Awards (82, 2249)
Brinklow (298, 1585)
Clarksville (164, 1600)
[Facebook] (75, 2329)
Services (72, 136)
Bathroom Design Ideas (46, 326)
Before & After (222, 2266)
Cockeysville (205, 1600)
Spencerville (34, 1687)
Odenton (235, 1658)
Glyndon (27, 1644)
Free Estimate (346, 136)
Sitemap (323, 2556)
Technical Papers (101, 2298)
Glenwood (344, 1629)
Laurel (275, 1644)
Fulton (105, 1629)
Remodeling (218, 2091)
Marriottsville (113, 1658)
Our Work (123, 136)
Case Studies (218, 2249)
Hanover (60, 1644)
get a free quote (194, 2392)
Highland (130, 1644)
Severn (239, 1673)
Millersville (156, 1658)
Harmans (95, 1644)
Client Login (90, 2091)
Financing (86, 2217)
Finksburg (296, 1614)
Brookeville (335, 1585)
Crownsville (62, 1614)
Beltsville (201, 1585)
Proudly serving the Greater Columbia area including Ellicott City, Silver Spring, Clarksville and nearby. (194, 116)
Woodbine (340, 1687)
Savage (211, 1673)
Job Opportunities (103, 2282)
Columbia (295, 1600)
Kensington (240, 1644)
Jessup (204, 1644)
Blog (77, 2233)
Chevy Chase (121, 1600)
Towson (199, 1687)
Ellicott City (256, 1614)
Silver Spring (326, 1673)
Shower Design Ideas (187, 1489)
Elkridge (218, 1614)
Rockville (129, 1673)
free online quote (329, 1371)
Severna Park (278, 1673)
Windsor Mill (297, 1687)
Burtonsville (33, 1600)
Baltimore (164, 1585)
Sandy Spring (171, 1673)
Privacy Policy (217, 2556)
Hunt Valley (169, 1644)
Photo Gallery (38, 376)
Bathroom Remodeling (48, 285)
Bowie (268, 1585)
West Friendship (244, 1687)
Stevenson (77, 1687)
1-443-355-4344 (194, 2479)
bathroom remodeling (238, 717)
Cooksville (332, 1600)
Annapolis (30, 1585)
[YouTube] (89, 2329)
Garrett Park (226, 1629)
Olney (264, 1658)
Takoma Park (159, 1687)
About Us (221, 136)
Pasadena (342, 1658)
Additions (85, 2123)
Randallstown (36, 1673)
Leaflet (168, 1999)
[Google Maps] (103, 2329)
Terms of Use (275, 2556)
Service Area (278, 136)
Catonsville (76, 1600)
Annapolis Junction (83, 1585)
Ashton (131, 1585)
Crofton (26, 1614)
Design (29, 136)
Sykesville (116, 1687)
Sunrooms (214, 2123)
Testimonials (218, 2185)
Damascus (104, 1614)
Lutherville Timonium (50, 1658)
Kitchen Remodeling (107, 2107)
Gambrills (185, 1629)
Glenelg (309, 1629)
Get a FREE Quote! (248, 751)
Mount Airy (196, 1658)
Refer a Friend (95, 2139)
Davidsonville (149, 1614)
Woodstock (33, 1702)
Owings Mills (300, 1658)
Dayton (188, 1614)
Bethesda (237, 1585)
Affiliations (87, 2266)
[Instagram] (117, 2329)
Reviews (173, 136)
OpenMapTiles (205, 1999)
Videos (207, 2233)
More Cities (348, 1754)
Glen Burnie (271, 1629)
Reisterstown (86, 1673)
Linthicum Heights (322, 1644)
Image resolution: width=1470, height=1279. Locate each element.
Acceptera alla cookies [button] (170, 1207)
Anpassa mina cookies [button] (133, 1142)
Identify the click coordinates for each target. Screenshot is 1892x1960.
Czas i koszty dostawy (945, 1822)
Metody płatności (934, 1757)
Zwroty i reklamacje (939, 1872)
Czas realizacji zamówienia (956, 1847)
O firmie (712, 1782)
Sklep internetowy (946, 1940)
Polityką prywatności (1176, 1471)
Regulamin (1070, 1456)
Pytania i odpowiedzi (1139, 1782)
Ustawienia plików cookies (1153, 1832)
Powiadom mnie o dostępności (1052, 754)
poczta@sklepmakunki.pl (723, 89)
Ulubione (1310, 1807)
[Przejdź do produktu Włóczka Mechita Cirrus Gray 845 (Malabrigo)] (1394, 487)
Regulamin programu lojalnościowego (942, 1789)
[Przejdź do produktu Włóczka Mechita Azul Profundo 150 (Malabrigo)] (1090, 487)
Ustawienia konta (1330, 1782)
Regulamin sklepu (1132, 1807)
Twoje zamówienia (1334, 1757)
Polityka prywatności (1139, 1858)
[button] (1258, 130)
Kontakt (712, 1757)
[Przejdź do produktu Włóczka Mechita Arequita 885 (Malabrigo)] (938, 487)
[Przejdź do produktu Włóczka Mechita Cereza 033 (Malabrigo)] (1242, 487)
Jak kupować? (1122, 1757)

━━━━━━━━━━━━━━━━━━━━━━━━━━━━━━

Work instruction:
Return a faithful copy of all the records above.

Answer space:
Awards (82, 2249)
Brinklow (298, 1585)
Clarksville (164, 1600)
[Facebook] (75, 2329)
Services (72, 136)
Bathroom Design Ideas (46, 326)
Before & After (222, 2266)
Cockeysville (205, 1600)
Spencerville (34, 1687)
Odenton (235, 1658)
Glyndon (27, 1644)
Free Estimate (346, 136)
Sitemap (323, 2556)
Technical Papers (101, 2298)
Glenwood (344, 1629)
Laurel (275, 1644)
Fulton (105, 1629)
Remodeling (218, 2091)
Marriottsville (113, 1658)
Our Work (123, 136)
Case Studies (218, 2249)
Hanover (60, 1644)
get a free quote (194, 2392)
Highland (130, 1644)
Severn (239, 1673)
Millersville (156, 1658)
Harmans (95, 1644)
Client Login (90, 2091)
Financing (86, 2217)
Finksburg (296, 1614)
Brookeville (335, 1585)
Crownsville (62, 1614)
Beltsville (201, 1585)
Proudly serving the Greater Columbia area including Ellicott City, Silver Spring, Clarksville and nearby. (194, 116)
Woodbine (340, 1687)
Savage (211, 1673)
Job Opportunities (103, 2282)
Columbia (295, 1600)
Kensington (240, 1644)
Jessup (204, 1644)
Blog (77, 2233)
Chevy Chase (121, 1600)
Towson (199, 1687)
Ellicott City (256, 1614)
Silver Spring (326, 1673)
Shower Design Ideas (187, 1489)
Elkridge (218, 1614)
Rockville (129, 1673)
free online quote (329, 1371)
Severna Park (278, 1673)
Windsor Mill (297, 1687)
Burtonsville (33, 1600)
Baltimore (164, 1585)
Sandy Spring (171, 1673)
Privacy Policy (217, 2556)
Hunt Valley (169, 1644)
Photo Gallery (38, 376)
Bathroom Remodeling (48, 285)
Bowie (268, 1585)
West Friendship (244, 1687)
Stevenson (77, 1687)
1-443-355-4344 (194, 2479)
bathroom remodeling (238, 717)
Cooksville (332, 1600)
Annapolis (30, 1585)
[YouTube] (89, 2329)
Garrett Park (226, 1629)
Olney (264, 1658)
Takoma Park (159, 1687)
About Us (221, 136)
Pasadena (342, 1658)
Additions (85, 2123)
Randallstown (36, 1673)
Leaflet (168, 1999)
[Google Maps] (103, 2329)
Terms of Use (275, 2556)
Service Area (278, 136)
Catonsville (76, 1600)
Annapolis Junction (83, 1585)
Ashton (131, 1585)
Crofton (26, 1614)
Design (29, 136)
Sykesville (116, 1687)
Sunrooms (214, 2123)
Testimonials (218, 2185)
Damascus (104, 1614)
Lutherville Timonium (50, 1658)
Kitchen Remodeling (107, 2107)
Gambrills (185, 1629)
Glenelg (309, 1629)
Get a FREE Quote! (248, 751)
Mount Airy (196, 1658)
Refer a Friend (95, 2139)
Davidsonville (149, 1614)
Woodstock (33, 1702)
Owings Mills (300, 1658)
Dayton (188, 1614)
Bethesda (237, 1585)
Affiliations (87, 2266)
[Instagram] (117, 2329)
Reviews (173, 136)
OpenMapTiles (205, 1999)
Videos (207, 2233)
More Cities (348, 1754)
Glen Burnie (271, 1629)
Reisterstown (86, 1673)
Linthicum Heights (322, 1644)
Image resolution: width=1470, height=1279. Locate each element.
Acceptera alla cookies [button] (170, 1207)
Anpassa mina cookies [button] (133, 1142)
Identify the click coordinates for each target. Screenshot is 1892x1960.
Czas i koszty dostawy (945, 1822)
Metody płatności (934, 1757)
Zwroty i reklamacje (939, 1872)
Czas realizacji zamówienia (956, 1847)
O firmie (712, 1782)
Sklep internetowy (946, 1940)
Polityką prywatności (1176, 1471)
Regulamin (1070, 1456)
Pytania i odpowiedzi (1139, 1782)
Ustawienia plików cookies (1153, 1832)
Powiadom mnie o dostępności (1052, 754)
poczta@sklepmakunki.pl (723, 89)
Ulubione (1310, 1807)
[Przejdź do produktu Włóczka Mechita Cirrus Gray 845 (Malabrigo)] (1394, 487)
Regulamin programu lojalnościowego (942, 1789)
[Przejdź do produktu Włóczka Mechita Azul Profundo 150 (Malabrigo)] (1090, 487)
Ustawienia konta (1330, 1782)
Regulamin sklepu (1132, 1807)
Twoje zamówienia (1334, 1757)
Polityka prywatności (1139, 1858)
[button] (1258, 130)
Kontakt (712, 1757)
[Przejdź do produktu Włóczka Mechita Arequita 885 (Malabrigo)] (938, 487)
[Przejdź do produktu Włóczka Mechita Cereza 033 (Malabrigo)] (1242, 487)
Jak kupować? (1122, 1757)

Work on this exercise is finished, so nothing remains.